26. Prohibit the taking of omens, and do away with superstitious doubts.
Then, until death itself comes, no calamity need be feared.
Similarity search using NMSLIB took 0.16 seconds.


There is a measurable difference betIen NMSLIB and FAISS. 

In [10]:
query = "What should one keep in mind when applying to college?"
docs = docsearch.similarity_search(query)
print(docs[0].page_content)

18. If asked how to cope with a great host of the enemy in orderly
array and on the point of marching to the attack, I should say: "Begin
by seizing something which your opponent holds dear; then he will
be amenable to your will." 

19. Rapidity is the essence of war: take advantage of the enemy's
unreadiness, make your way by unexpected routes, and attack unguarded
spots. 

20. The following are the principles to be observed by an invading
force: The further you penetrate into a country, the greater will
be the solidarity of your troops, and thus the defenders will not
prevail against you. 

21. Make forays in fertile country in order to supply your army with
food. 

22. Carefully study the well-being of your men, and do not overtax
them. Concentrate your energy and hoard your strength. Keep your army
continually on the move, and devise unfathomable plans.
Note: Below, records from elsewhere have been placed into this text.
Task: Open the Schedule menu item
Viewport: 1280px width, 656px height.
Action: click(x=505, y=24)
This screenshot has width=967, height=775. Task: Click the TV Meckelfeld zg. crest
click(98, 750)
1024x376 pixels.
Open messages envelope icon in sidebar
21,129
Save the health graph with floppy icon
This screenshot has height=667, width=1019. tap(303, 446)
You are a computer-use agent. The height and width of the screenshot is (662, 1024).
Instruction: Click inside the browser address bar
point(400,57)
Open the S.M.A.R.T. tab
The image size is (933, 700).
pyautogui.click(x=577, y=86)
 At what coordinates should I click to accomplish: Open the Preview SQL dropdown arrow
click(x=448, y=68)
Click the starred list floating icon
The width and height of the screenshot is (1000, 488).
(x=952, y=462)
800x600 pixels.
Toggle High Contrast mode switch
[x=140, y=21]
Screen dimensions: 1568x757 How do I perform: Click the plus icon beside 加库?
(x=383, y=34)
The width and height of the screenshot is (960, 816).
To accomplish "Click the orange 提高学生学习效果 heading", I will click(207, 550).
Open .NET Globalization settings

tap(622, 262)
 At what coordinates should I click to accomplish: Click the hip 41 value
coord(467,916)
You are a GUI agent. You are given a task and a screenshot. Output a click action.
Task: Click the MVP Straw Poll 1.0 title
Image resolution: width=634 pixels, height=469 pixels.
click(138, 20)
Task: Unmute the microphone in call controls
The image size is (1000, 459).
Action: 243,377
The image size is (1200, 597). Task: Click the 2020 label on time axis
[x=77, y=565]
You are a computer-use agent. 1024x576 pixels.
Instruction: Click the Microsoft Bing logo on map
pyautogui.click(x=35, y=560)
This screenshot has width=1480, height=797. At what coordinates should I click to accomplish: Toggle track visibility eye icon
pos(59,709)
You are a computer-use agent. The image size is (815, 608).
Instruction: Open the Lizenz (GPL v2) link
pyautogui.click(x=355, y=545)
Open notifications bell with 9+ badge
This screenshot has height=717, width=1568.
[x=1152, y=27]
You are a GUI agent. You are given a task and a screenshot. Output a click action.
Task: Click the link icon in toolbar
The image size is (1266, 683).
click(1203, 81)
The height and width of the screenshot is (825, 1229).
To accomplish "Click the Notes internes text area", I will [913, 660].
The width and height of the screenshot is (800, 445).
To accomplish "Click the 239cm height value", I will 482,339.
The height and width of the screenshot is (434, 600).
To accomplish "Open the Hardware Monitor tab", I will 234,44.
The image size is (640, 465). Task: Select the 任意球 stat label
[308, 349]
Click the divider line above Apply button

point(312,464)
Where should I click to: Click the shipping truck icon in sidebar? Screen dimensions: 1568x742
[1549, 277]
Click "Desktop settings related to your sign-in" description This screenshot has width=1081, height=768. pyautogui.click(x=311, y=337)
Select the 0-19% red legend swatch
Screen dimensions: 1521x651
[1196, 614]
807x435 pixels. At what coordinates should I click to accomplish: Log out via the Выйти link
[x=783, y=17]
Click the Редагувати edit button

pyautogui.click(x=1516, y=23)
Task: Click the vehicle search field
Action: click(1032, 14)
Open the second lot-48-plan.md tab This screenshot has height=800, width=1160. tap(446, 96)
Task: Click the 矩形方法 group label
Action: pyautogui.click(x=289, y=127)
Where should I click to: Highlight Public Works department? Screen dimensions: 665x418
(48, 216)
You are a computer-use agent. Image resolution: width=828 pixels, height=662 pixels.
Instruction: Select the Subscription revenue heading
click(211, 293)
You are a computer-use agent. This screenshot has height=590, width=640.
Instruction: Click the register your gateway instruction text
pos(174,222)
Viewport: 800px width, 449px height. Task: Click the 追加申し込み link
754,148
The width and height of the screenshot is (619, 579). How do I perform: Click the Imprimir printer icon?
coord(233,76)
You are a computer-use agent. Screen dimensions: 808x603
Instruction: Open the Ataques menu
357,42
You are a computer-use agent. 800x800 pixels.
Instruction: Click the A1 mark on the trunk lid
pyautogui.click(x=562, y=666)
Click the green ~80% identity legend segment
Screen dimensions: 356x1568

In this Jupyter notebook, I successfully demonstrate the process of building a semantic search system using two distinct in-memory vector databases: FAISS (Facebook AI Similarity Search) and OpenSearch. Initially, I take a sample PDF file and utilize the LangChain PDF loader to chunk the content, converting the text into embeddings using OpenAI's technology. These embeddings are then loaded into a FAISS in-memory store for semantic search. Through the Python Notebook, I show how to query the FAISS vector store, effectively performing similarity searches based on the embedded text.

Subsequently, I transition to using OpenSearch, a scalable search engine, replacing FAISS while maintaining the same methodology. I load the same PDF into an OpenSearch index equipped with a KNN (k-nearest neighbour) search algorithm, using the same chunking algorithm provided by the LangChain PDF loader. Finally, I demonstrate querying the OpenSearch KNN-enabled index, thereby showcasing the ability to conduct semantic searches in a Python Notebook environment. This exercise not only highlights the versatility of semantic search technologies but also underscores my practical application of these advanced tools in processing and extracting meaningful information from text data.